Written and directed by Kasi Lemmons, her feature debut in a directorial role, Eve’s Bayou is undoubtedly a bit of a modern classic, as well as being a beautiful and complex look at memory, manipulation, family, and the power of visualization and belief.

Set in Louisiana in the 1960s, the atmosphere and specificity of the setting are essential to the tale being told, and somehow help to soften the edges of something that could otherwise have been too hard to stomach, but the central themes explored will be sadly familiar to many (particularly women) around the world.

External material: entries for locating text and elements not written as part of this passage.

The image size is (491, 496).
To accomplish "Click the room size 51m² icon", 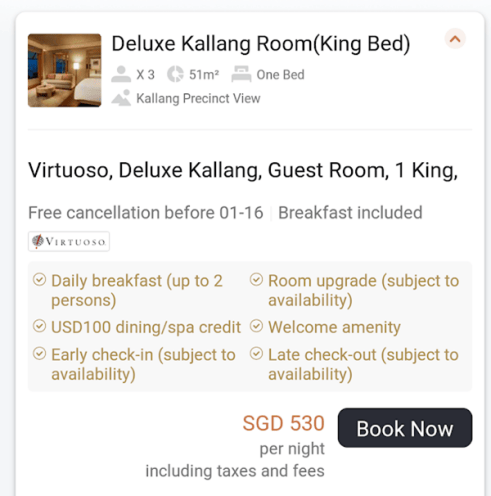I will point(175,74).
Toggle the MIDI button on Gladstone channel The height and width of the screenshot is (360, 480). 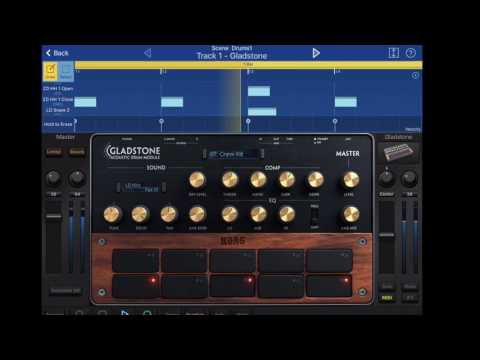pyautogui.click(x=387, y=298)
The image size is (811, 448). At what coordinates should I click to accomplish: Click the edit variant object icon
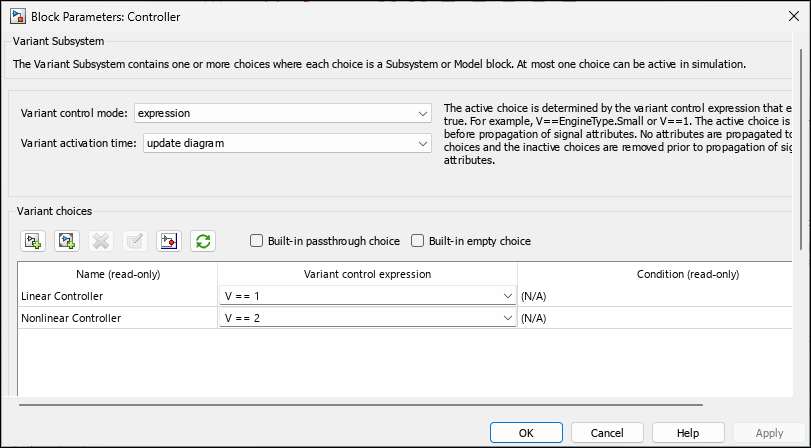click(x=135, y=241)
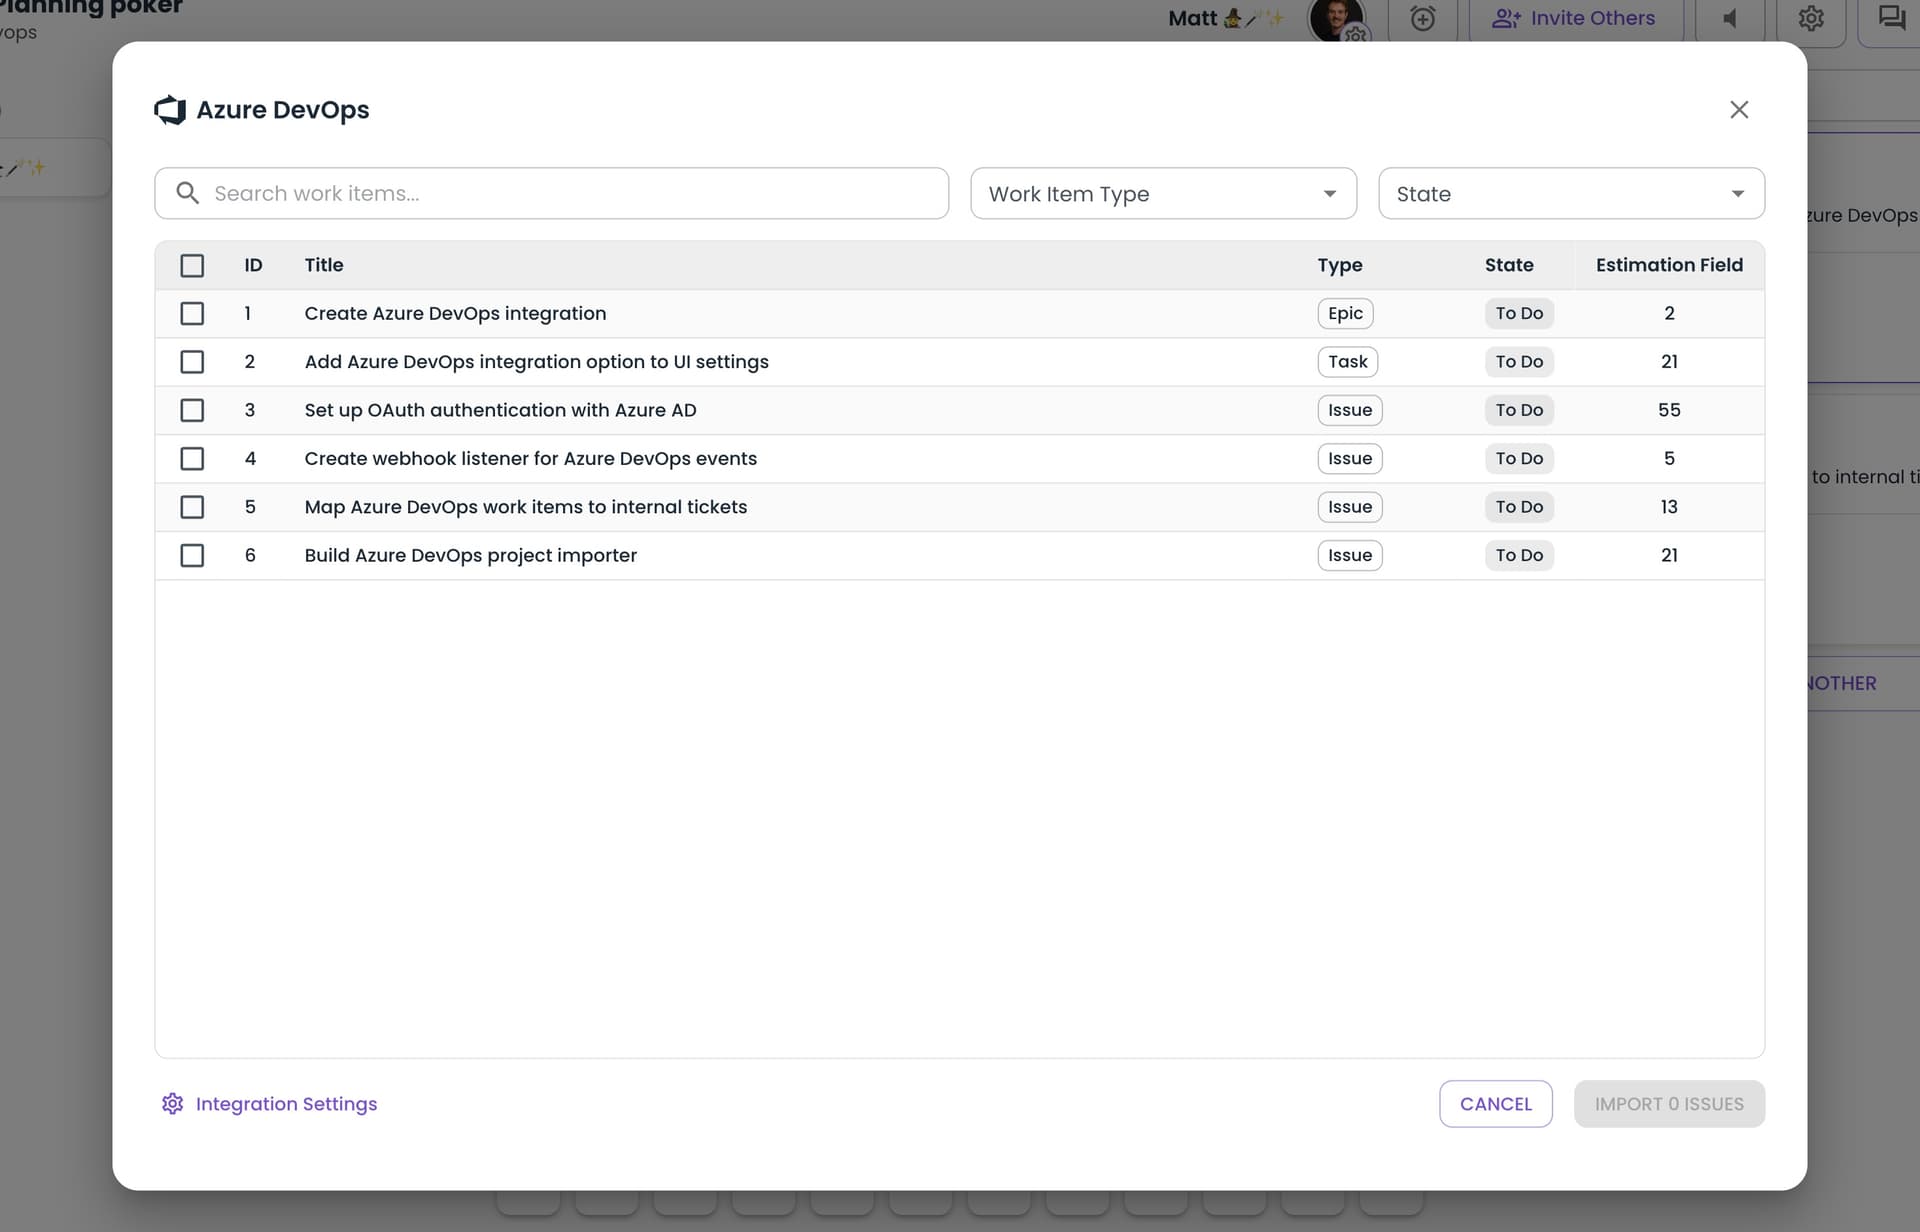1920x1232 pixels.
Task: Click the timer icon in the top bar
Action: coord(1422,18)
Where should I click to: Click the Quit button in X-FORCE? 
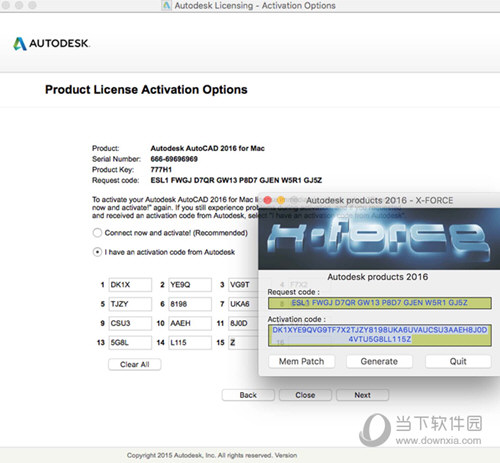point(458,361)
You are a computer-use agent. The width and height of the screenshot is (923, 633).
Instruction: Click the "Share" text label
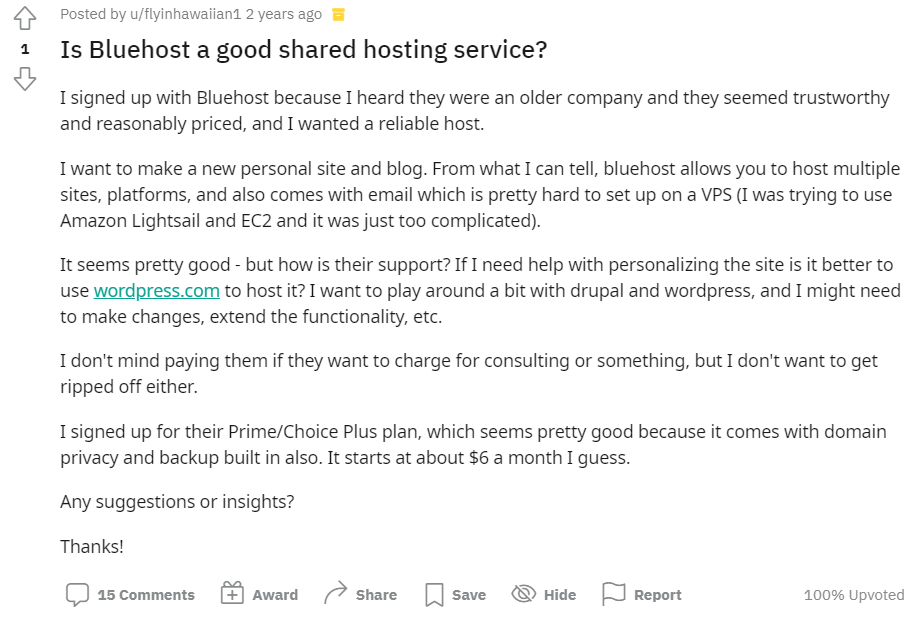pyautogui.click(x=376, y=595)
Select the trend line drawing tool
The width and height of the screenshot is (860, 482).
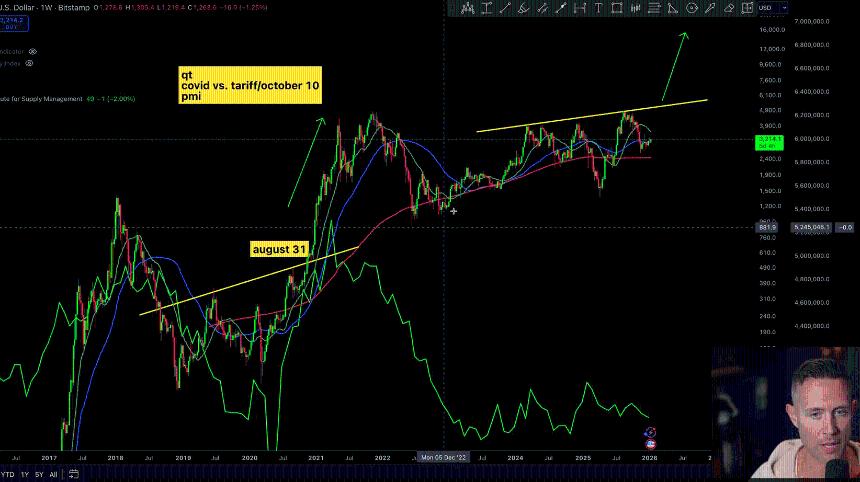[x=505, y=8]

All of the cast do great work, with a consistency that makes me reticent to name some while missing out others (simply to avoid regurgitating the entire cast list). Jackson is the dark heart of the film, a thundercloud that also helps to create rainbows, and he gives what could be considered one of his very best performances. Smollett effortlessly carries the weight of the film on her young shoulders, a delight for every minute of her screentime and the best filter/buffer between the reality of the situation and the way viewers are shown things playing out. Whitfield is very good, although given one of the more thankless roles, Debbi Morgan excels as an auntie who may be gifted or cursed, or may just live a life full of timely coincidences, and Meagan Goode does a great job of portraying Eve’s older sister, Cisely, a young woman who eventually confides in Eve something that will change all their lives.

Lemmons has enjoyed a solid acting career for a number of years, but nothing she has done in front of the camera comes close to rivaling her work here. This is an astoundingly assured directorial feature debut, put together with great care (from the script to the cast, from the pacing to the score), and it is a film I am already looking forward to rewatching. The more I think about it, the more I think this might have just rocketed in to become one of my favourite films of all time.